Report every line from the following entries that contains the string "Ireland".

____________________

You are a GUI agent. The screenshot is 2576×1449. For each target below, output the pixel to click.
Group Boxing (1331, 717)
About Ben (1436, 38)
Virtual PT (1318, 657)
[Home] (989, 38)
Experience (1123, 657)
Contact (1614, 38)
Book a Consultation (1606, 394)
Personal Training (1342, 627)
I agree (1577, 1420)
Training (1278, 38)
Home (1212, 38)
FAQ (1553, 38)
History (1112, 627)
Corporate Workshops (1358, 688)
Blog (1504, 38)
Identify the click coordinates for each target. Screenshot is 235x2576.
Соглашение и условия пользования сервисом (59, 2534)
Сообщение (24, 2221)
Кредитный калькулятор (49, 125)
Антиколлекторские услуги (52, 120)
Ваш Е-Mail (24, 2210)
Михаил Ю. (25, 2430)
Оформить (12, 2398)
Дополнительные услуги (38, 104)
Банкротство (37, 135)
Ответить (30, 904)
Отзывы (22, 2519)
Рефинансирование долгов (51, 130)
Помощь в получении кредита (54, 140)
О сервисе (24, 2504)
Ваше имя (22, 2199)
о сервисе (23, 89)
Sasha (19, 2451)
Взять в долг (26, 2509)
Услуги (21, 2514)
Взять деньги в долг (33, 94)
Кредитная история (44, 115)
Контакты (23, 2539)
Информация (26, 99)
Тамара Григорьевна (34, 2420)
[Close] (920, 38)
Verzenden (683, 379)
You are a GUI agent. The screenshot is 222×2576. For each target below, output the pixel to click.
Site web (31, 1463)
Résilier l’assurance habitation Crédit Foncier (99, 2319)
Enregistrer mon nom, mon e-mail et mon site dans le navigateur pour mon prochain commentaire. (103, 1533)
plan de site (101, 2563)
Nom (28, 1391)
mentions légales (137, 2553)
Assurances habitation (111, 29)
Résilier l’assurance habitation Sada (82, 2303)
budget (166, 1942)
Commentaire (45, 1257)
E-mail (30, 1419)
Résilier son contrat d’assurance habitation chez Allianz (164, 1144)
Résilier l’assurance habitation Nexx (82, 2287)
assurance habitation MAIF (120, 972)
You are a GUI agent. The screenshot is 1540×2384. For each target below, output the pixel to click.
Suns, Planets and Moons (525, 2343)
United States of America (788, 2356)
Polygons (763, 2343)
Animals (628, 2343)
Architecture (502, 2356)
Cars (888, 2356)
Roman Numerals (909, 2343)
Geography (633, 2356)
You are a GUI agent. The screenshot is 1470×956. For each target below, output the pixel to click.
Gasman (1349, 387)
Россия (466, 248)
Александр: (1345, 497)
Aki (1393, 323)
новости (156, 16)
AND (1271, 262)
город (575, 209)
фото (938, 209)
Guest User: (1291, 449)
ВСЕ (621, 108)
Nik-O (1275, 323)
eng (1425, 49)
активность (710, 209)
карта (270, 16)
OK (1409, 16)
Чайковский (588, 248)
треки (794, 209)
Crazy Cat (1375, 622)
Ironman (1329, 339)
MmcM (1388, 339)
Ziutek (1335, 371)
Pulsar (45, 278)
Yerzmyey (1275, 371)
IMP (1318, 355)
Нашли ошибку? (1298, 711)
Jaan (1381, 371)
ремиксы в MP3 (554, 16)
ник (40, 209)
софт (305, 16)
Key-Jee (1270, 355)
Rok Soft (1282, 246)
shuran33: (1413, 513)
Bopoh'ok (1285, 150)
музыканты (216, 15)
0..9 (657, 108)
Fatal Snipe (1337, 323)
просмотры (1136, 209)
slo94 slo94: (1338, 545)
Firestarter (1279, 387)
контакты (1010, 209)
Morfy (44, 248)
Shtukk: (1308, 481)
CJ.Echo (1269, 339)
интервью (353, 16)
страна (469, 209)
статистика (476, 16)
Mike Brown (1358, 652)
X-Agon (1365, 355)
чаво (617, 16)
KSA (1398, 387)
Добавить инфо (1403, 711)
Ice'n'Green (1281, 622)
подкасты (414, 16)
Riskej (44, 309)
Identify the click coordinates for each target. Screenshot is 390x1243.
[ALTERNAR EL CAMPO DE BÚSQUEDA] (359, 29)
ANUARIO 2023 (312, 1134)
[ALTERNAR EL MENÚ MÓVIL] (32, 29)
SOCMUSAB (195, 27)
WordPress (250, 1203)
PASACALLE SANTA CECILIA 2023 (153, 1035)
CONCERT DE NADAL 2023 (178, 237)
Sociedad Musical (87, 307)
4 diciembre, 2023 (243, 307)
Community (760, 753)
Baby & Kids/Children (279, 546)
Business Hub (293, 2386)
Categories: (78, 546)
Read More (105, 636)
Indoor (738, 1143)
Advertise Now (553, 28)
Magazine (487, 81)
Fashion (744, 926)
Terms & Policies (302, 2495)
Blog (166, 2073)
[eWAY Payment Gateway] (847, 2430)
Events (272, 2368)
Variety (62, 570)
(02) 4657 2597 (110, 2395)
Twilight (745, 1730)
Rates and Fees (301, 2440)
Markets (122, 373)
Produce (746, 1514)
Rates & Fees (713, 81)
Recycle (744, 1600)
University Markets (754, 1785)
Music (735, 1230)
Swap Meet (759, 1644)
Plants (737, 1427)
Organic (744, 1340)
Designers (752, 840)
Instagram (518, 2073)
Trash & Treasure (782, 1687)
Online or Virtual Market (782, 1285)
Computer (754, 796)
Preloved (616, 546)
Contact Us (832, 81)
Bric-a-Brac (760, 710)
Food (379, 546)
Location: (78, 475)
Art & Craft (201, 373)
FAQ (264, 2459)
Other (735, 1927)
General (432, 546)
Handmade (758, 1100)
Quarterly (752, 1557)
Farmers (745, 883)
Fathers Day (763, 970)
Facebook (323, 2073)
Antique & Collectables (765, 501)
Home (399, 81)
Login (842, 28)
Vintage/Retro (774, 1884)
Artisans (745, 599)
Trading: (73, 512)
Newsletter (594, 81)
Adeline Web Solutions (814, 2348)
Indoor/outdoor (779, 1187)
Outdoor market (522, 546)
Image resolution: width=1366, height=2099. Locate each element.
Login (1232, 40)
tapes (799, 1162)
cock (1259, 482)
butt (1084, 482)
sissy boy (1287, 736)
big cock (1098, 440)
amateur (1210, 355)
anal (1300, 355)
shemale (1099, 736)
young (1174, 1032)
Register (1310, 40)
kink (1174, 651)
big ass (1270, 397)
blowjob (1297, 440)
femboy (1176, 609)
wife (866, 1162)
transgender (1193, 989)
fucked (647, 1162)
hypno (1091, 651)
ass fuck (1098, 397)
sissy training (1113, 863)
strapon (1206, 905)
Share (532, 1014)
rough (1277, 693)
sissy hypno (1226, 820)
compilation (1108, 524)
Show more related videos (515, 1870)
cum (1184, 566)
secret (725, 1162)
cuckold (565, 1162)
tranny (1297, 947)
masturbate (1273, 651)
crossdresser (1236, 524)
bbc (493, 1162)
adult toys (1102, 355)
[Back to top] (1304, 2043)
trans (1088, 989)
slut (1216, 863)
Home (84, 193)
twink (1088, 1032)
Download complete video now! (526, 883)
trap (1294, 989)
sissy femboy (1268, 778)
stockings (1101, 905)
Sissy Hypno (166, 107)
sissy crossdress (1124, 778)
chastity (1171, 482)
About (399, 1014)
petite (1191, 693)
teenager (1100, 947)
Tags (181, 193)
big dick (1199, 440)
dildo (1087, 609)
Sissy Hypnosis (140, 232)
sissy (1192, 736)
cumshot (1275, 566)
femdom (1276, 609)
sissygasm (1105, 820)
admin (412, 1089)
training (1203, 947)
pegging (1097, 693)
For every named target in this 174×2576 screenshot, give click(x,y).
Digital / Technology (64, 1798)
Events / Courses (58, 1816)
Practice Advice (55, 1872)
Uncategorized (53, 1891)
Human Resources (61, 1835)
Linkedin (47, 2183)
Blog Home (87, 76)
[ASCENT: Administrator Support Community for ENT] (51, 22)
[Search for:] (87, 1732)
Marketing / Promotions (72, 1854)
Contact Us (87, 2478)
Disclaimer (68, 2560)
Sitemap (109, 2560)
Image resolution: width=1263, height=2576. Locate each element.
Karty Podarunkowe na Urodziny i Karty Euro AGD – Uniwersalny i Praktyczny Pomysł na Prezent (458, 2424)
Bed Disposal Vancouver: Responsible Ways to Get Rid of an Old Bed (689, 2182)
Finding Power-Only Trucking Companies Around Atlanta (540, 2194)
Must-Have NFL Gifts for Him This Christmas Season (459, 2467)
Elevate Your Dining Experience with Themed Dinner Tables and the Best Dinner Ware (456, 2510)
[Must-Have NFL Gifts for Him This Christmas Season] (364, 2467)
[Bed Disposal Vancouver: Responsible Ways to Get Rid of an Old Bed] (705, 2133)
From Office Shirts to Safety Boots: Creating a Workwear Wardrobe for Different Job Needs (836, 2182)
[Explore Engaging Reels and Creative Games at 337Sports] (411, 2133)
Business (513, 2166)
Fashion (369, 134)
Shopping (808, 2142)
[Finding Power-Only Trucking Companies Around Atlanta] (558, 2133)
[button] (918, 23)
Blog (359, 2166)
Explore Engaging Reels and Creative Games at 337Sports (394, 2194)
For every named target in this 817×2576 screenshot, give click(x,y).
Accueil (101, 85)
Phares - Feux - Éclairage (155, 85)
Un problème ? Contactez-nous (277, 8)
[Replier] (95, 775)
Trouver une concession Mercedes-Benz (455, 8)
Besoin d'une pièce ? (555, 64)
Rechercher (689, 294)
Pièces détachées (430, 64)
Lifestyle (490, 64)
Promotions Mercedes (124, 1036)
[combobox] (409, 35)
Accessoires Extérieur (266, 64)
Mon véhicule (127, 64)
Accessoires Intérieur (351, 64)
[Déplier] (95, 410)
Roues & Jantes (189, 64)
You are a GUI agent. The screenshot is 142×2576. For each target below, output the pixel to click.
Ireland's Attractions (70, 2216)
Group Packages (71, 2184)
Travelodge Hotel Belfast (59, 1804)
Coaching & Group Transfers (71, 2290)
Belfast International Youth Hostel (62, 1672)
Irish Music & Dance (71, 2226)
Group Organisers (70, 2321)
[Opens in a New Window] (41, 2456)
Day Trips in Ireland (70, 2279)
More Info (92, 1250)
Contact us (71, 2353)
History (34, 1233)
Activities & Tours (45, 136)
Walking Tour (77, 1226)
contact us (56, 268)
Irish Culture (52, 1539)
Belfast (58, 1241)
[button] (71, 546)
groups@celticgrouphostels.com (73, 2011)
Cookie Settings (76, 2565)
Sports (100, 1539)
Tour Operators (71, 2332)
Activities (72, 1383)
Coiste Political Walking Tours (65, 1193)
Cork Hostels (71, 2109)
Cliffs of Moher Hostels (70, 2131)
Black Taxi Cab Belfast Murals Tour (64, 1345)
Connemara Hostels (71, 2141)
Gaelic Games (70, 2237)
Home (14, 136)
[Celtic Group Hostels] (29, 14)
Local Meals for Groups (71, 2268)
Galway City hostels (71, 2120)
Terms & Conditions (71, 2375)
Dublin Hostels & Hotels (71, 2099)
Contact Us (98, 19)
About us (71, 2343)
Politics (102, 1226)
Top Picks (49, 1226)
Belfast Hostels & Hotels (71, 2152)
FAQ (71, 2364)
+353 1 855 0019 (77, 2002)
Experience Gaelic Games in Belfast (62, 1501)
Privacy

____________________

» FINISHED TASK
Ireland's Attractions (70, 2216)
Day Trips in Ireland (70, 2279)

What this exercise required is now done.